A year later, as he stepped down as the paper’s chairman, Alan Jacobs made the same point. Wealthy donors who had been bailing the paper out financially “can be proud that their combined generosity allowed the JC to survive long enough to help to see off Jeremy Corbyn and friends”, he noted

Israeli meddling

There is already plenty of evidence that, during Corbyn’s time as Labour leader, Israeli officials were actively meddling in British politics to stop him from reaching power. 

Corbyn, as a longtime and vocal critic of Israel’s illegal occupation and an advocate of Palestinian rights, was seen as too much of a threat.

Shai Masot, an official operating out of Israel’s London embassy, was secretly filmed by an undercover Al Jazeera reporter orchestrating a smear campaignagainst Corbyn, using pro-Israel lobby groups inside the Labour Party.

Despite its devastating revelations airing in 2017, Al Jazeera’s four-part documentary was mostly ignored by an establishment media that was actively helping to propagate such smears. 

The JC played a critical role in all this. It led the pressure on British institutions, including the Labour Party, to adopt a new definition of antisemitism that conflated criticism of Israel with hatred of Jews. Israel was the original driving force behind this new definition. 

Faced with a barrage of criticism from the JC and the wider establishment media, as well as from pro-Israel lobby groups inside his own party, Corbyn walked into the trap set for him. 

The new definition adopted by Labour made it impossible to engage in meaningful support for the Palestinian people without violating one of the International Holocaust Remembrance Alliance’s examples of antisemitism related to criticism of Israel. 

Despite this new skewed definition, the JC still felt the need to push further in advancing its smear campaign - the main reason it has been found by IPSO to have broken its code of practice so frequently, and been forced to settle libel cases in recent years. 

The JC had not responded to a request from MEE for comment by the time of publication.
········
What is asked –
1. Using the passage on the JC and Jeremy Corbyn, decide whether each statement agrees with it: (a) Al Jazeera's documentary aired in 2017; (b) Shai Masot worked out of Israel's embassy in Washington; (c) Alan Jacobs made his remark when he became the paper's chairman. Answer yes or no for each, quoting the deciding words from the passage.
2. Take the passage on the JC and Jeremy Corbyn further, writing on from its final sentence.
The data that comes next is separate material from the passage on the JC and Jeremy Corbyn.

Listed entries –
········
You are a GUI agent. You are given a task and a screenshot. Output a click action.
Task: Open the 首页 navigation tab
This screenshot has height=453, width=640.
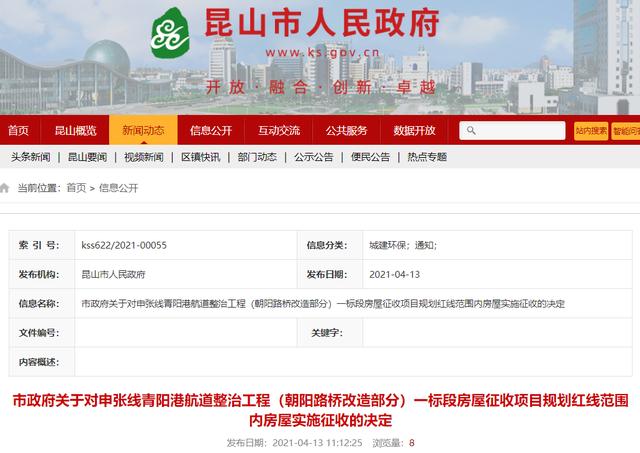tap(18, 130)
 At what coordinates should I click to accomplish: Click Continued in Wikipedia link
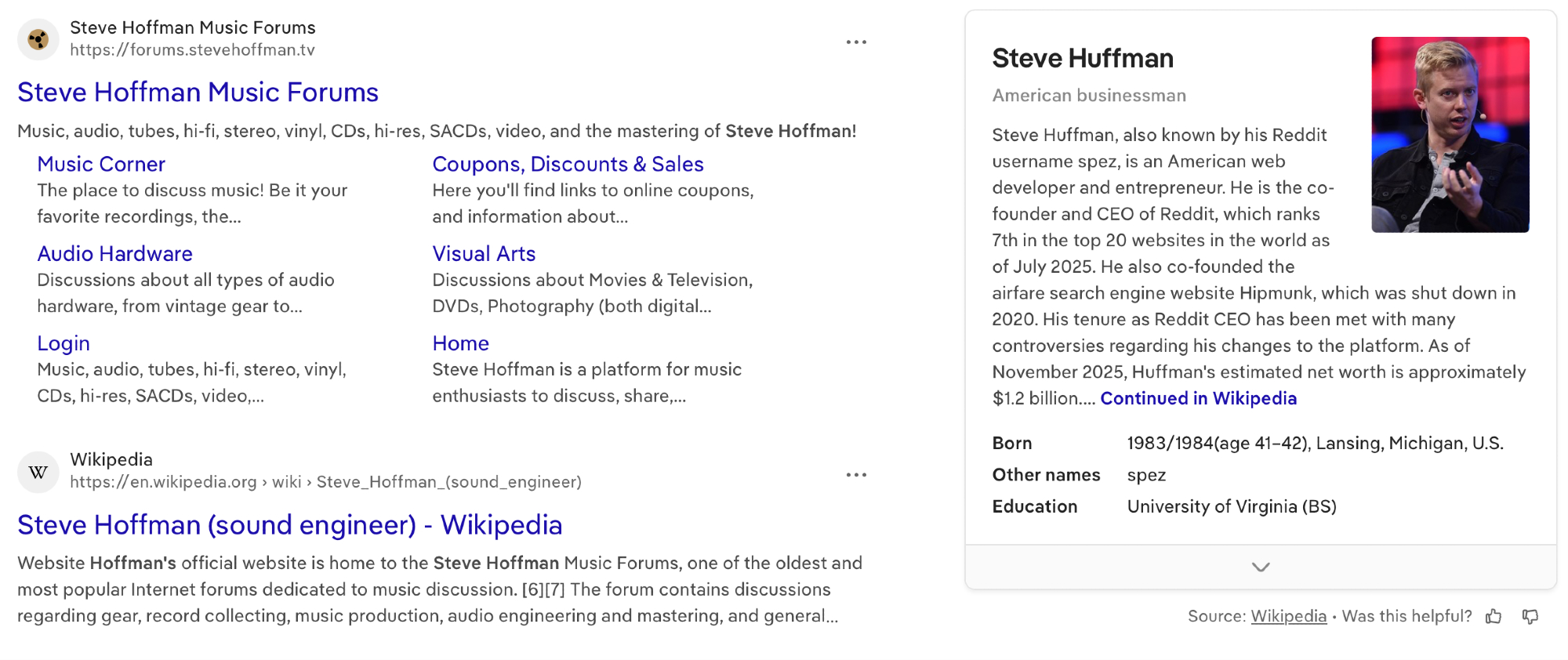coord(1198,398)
········
Set of answers –
1.
(a) Yes: "Despite its devastating revelations airing in 2017"
(b) No: "an official operating out of Israel’s London embassy"
(c) No: "as he stepped down as the paper’s chairman"

2.
Huge losses

The Chronicle was incurring huge losses even before it had to pay out large sums in legal bills. In 2020, the Kessler Foundation finally put it into liquidation

Since then, it has been unclear who owns the paper. Whoever it is, they appear to have very deep pockets

The consortium that acted as a front for the real buyer included a who’s who of public figures deeply opposed to Corbyn. 

The head of the consortium was Robbie Gibb, a former Conservative spin doctor who now sits on the BBC Board, overseeing editorial standards. 

Many observers are now, belatedly, pointing out Gibb’s deep conflict of interest. He is closely associated with the JC and its highly partisan, pro-Netanyahu agenda, while also holding a key position in guiding the BBC’s supposedly impartial editorial standards on Israel and Gaza. 

Gibb had not replied to a request for comment from MEE by the time of publication.

'Wrong sort of Jew'

Freedland and the other JC columnists who resigned last weekend expressed no public concerns earlier about the systematic editorial failings at the JC over many years because, it looks to me like those failings sat just fine with them - as they did with the British establishment.  

Getting rid of Corbyn was a goal shared across the narrow political spectrum of the two main establishment tribes in the Conservative and Labour parties. The means - any means, it seems - justified that end.

Freedland had not replied to a request for comment from MEE by the time of publication.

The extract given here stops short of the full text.